Solid-Phase Total Synthesis of Dehydrotryptophan-Bearing Cyclic Peptides Tunicyclin B, Sclerotide A, CDA3a and CDA4a using a Protected β-Hydroxytryptophan Building Block

Abstract

The non-proteinogenic amino acid Z-dehydrotryptophan can be found in a several naturally occurring peptide. Amongst them are cyclic peptides such as tunicyclin B, the antifungal agents keramamide F and sclerotide A, as well as the antibiotic telomycin and the calcium-dependent antibiotics (CDAs). Despite there being numerous means of accessing simple Z-dehydrotryptophan building blocks, it was only recently that the first synthesis of a Z-dehydrotryptophan peptide containing more than two amino acids was reported. However, the synthetic method reported in this study is labor-intensive and not practical for rapid synthesis of Z-dehydrotryptophan containing peptides.
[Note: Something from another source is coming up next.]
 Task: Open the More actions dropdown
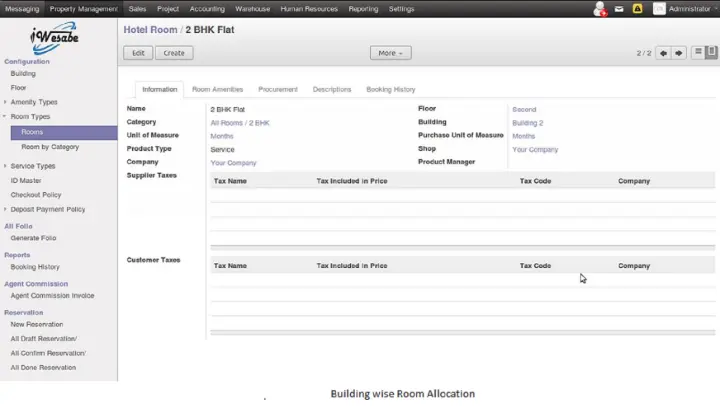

In Chapter 2, a new and highly efficient approach to the synthesis of Z-dehydrotryptophan peptides is initially described. This approach uses Fmoc-β-HOTrp(Boc)(TBS)-OH as a building block, which is readily prepared in high yield and incorporated into peptides using solid-phase Fmoc chemistry. The TBS-protected indolic alcohol eliminates during global deprotection/resin cleavage to give Z-dehydrotryptophan peptides exclusively as the thermodynamically favored Z-isomer. This approach was applied to the solid-phase synthesis of tunicyclin B and sclerotide A which were prepared in 28 % and 24 % overall yields respectively.

In Chapter 3, this method was used in the solid-phase synthesis of more challenging targets which included biologically active CDA3a and CDA4a which were prepared in 6 % and 8.5 % overall yields respectively. Furthermore, using a similar solid-phase approach, two CDA analogs, which contain either Trp or Kyn in place of the Z-dehydrotryptophan of CDA4a, were prepared. The antibacterial potencies of CDA3a, CDA4a and these CDA analogs were assessed in order to assemble a preliminary structure activity relation (SAR) study. Finally, early biological studies were conducted on Z-dehydrotryptophan containing CDA4a in order to begin to decipher the CDA’s biological mechanism of action (MoA).

Chapter 4 offers general conclusions about the work within this thesis. Furthermore, the chapter presents recommendations for future work to be conducted in a continuation of the findings outlined within this thesis. They include pursuing the synthesis of other, complex Z-dehydrotryptophan containing peptides as well as preparing further CDA analogs in order to conduct a thorough SAR study on this class of compounds.